Avezzano. Usura tra Avezzano e Rieti, 14 anni di carcere totali per l’ex arbitro di serie A Altobelli e tre avezzanesi.
Volge al termine il processo relativo all’operazione anti usura “Piranha”, che, conclusa a dicembre dello scorso anno dai carabinieri del nucleo investigativo, aveva portato all’arresto, tra Rieti e Avezzano, di Luigi Altobelli, ex arbitro di serie A, e degli avezzanesi Arcangelo e Bruno Morelli, assieme alla consorte di quest’ultimo.
Come riportato da Il Messaggero di Rieti, su tutte tra i numerosi capi d’imputazione contestati quella di usura fu l’ipotesi di reato da cui presero il via le indagini coordinate dal sostituto Rocco Gustavo Maruotti. Tre anni e sei mesi, pena patteggiata, per i cugini Morelli e due per la donna, mentre Altobelli, difeso dal legale di fiducia Alberto Patarini e giudicato con rito abbreviato, è stato condannato a 5 anni per 11 capi di imputazione (riconosciuta recidiva e continuazione del reato) e assolto da tre (relativi a presunti episodi estorsivi “perché il fatto non sussiste”) in aggiunta a 18 mila euro di multa e alla confisca di 454 mila euro che saranno devoluti all’Erario del Fondo unico di giustizia.

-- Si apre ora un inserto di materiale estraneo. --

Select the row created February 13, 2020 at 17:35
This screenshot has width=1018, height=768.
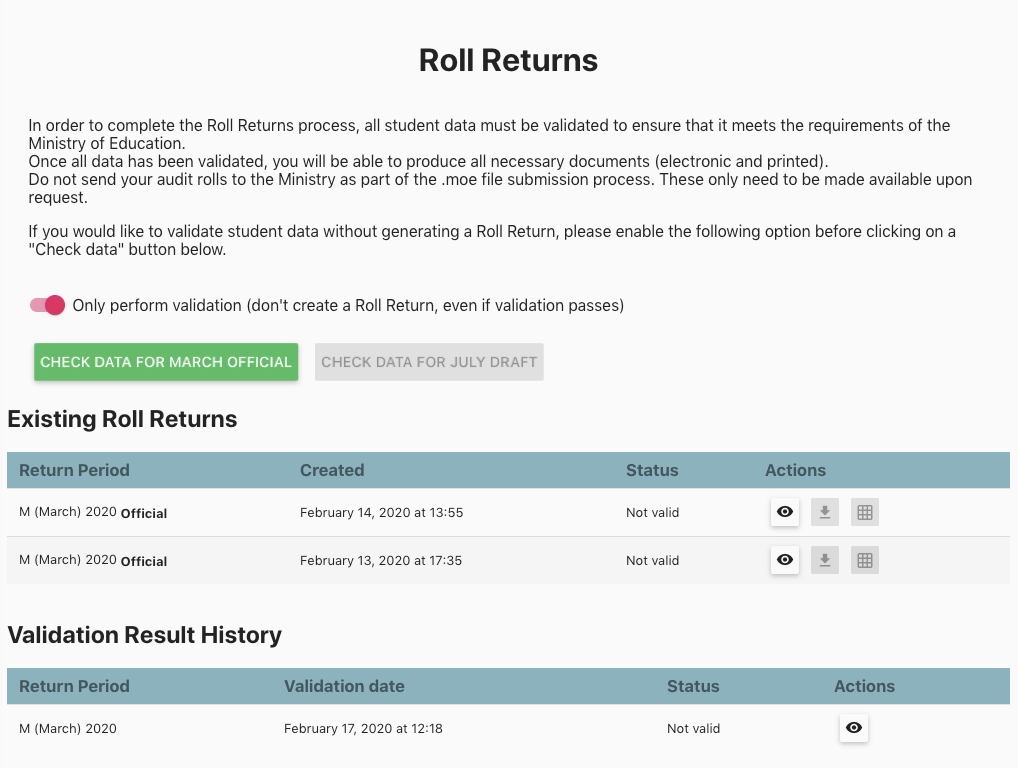pyautogui.click(x=381, y=561)
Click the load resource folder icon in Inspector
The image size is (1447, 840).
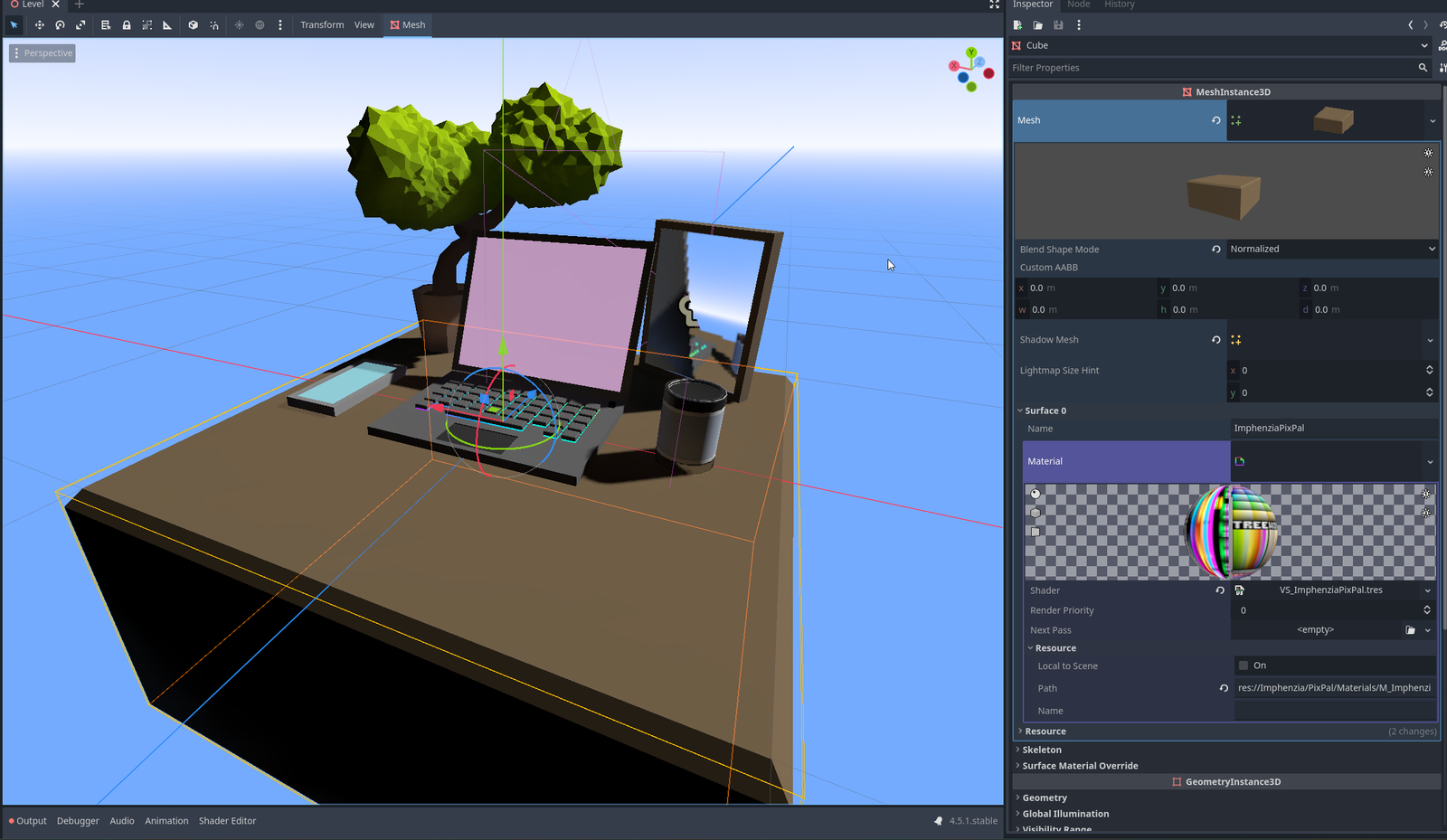click(1037, 25)
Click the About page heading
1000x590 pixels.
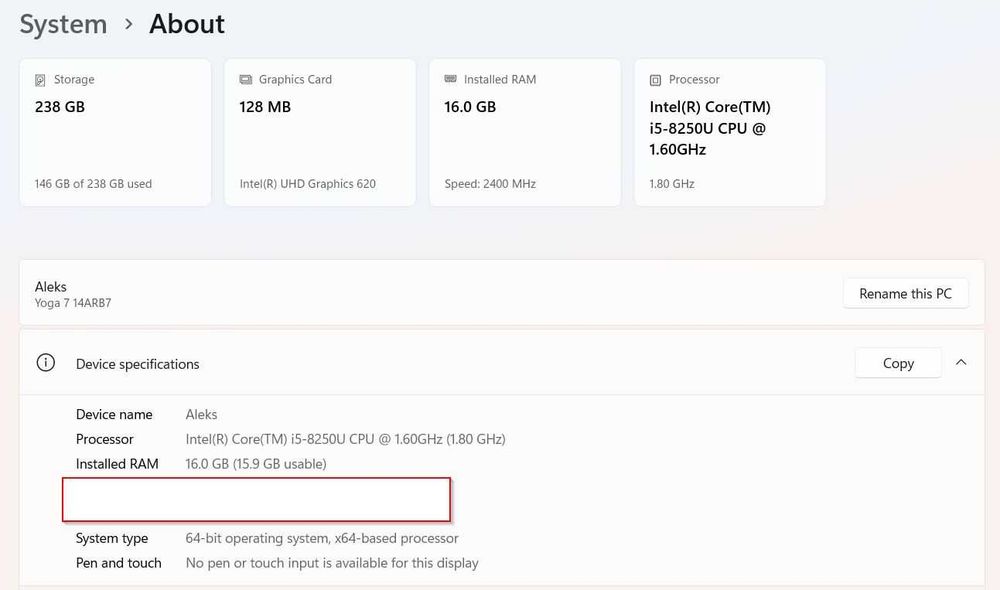point(187,24)
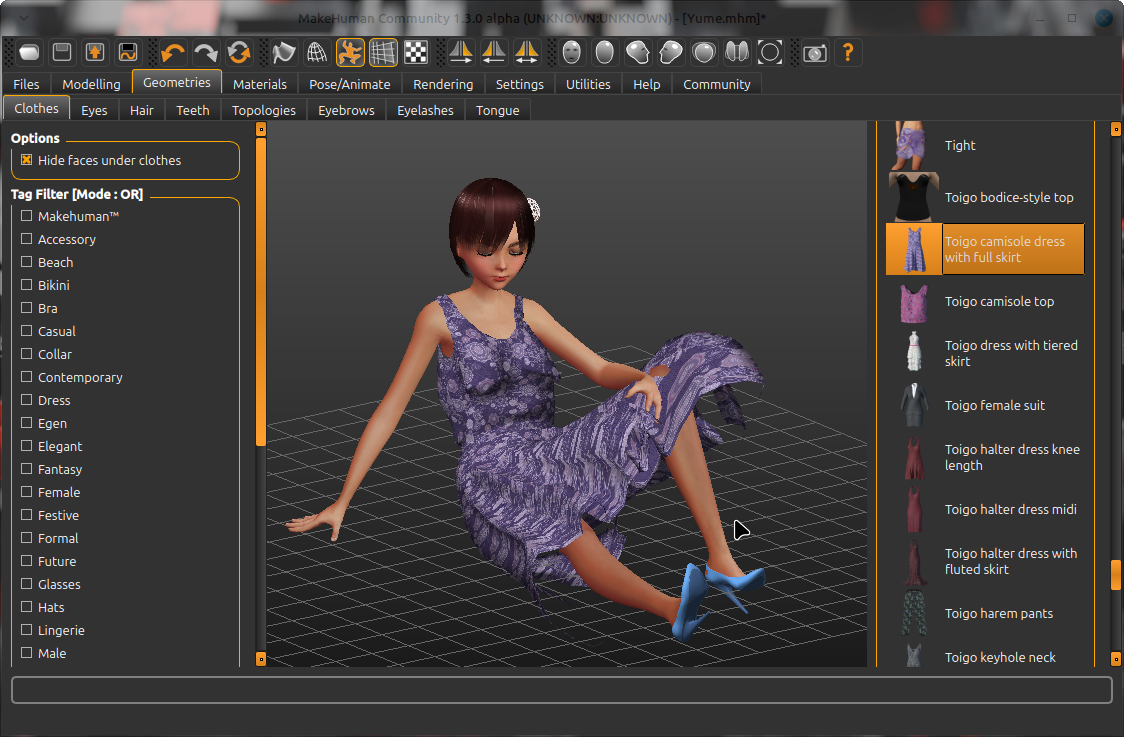Click the checkerboard background toggle icon
This screenshot has width=1124, height=737.
415,52
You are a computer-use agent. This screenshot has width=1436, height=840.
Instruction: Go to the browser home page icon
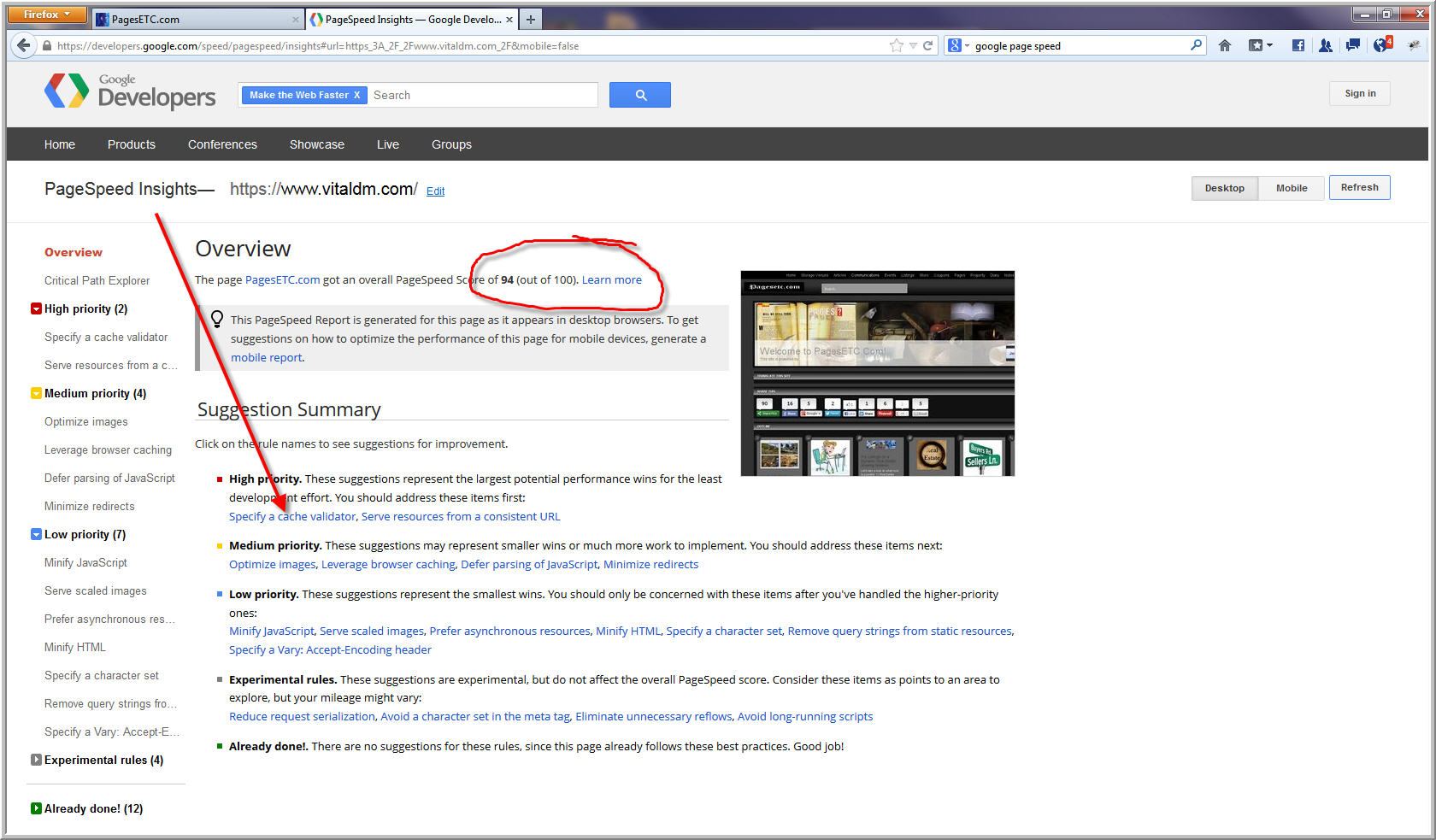point(1224,46)
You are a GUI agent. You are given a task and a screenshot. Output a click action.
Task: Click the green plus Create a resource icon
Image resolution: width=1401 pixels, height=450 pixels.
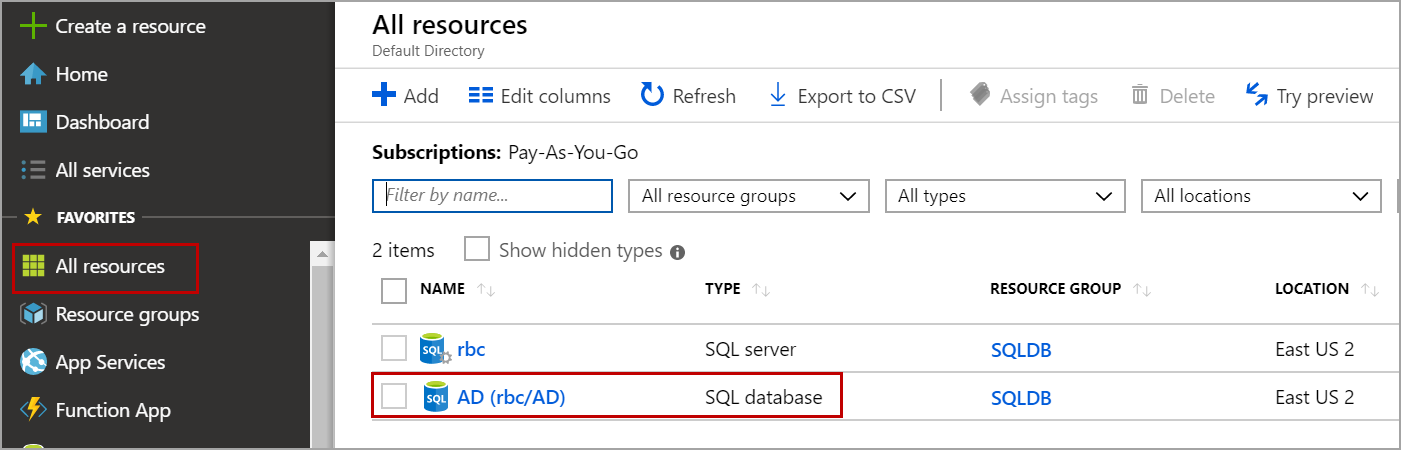point(34,27)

Sempre secondo quanto riportato dal quotidiano Lunga la requisitoria del pm Maruotti che ha disegnato Altobelli con un marcato profilo da “usuraio di professione”, protagonista di analoghi episodi risalenti già al secolo scorso (negli anni ’90 fu arrestato con Vero e Piero Cuccarini, rispettivamente padre e zio della nota cantante e soubrette Lorella), capace nel tempo di mettere in piedi un’attività illecita estesa e ramificata in un terreno dove sapeva muoversi con “disinvoltura e metodi scientifici”, chiedendo e ottenendo, a garanzia del prestito, titoli, cambiali, assegni, ingresso in società o addirittura la cessione di attività. Spesso inoltre, a scopo intimidatorio, venivano da lui evocati personaggi calabresi (mai identificati) cui sarebbe stato legato e ai quali avrebbe dovuto render conto dei prestiti. “Da qualche parte”, riporta il Messaggero secondo quanto ha asserito il pm Maruotti davanti al Collegio, “abbiamo ragione di ritenere che l’imputato conservi somme di denaro non recuperate”. Tassi usurai fino al 1200% annui che avrebbero costretto le vittime a pagare per anni solo interessi, anche 3mila euro al mese, senza riuscire ad arrivare alla corresponsione del capitale-debito iniziale. Condotte configurabili anche come “estorsive” per la pubblica accusa che ha descritto poi l’ingente mole documentale sequestrata per poi ripercorrere le tappe investigative.